• [WHAT THE TASK REQUIRES]
Tell how many lines in the data contain the string "agent", using a single number as the whole reply.

Screenshot grounding data
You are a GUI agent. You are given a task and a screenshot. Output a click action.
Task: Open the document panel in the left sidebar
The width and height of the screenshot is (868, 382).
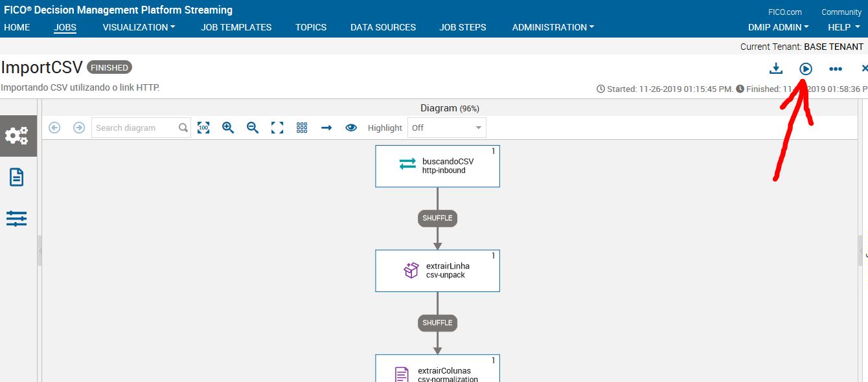click(16, 177)
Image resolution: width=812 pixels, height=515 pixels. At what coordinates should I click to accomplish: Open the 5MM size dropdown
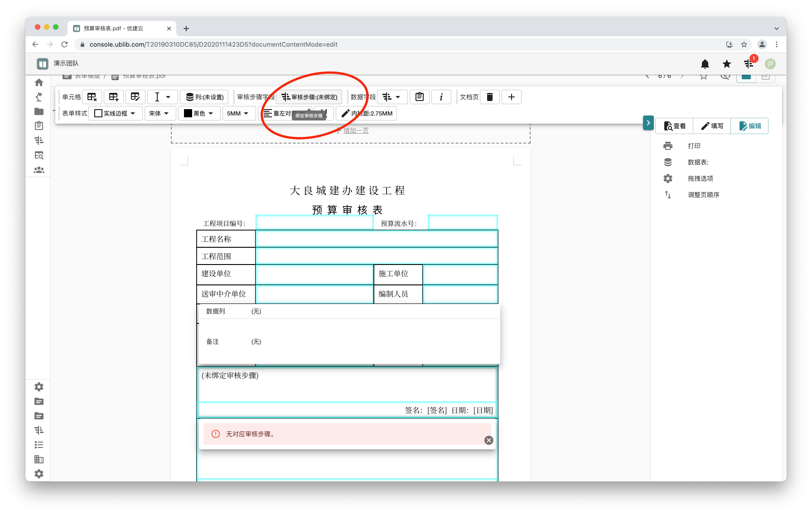(x=238, y=113)
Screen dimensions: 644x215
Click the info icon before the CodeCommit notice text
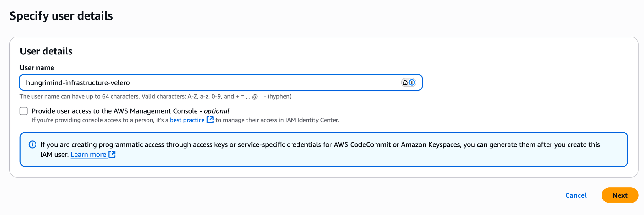click(32, 144)
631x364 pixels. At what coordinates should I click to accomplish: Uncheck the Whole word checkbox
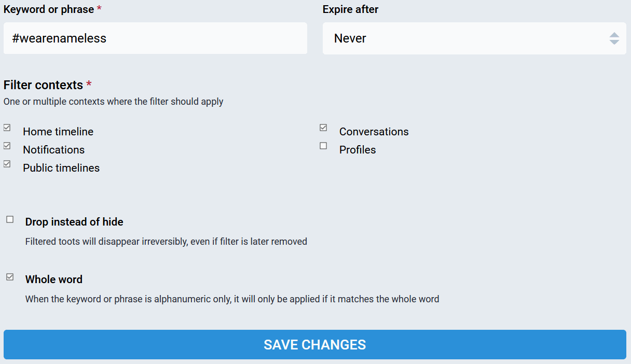tap(10, 277)
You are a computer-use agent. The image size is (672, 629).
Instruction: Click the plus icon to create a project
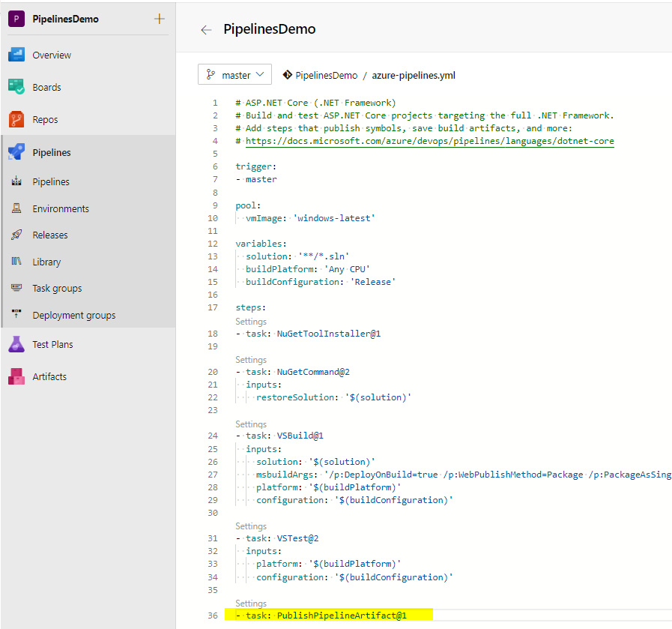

• [TASK RESULT]
2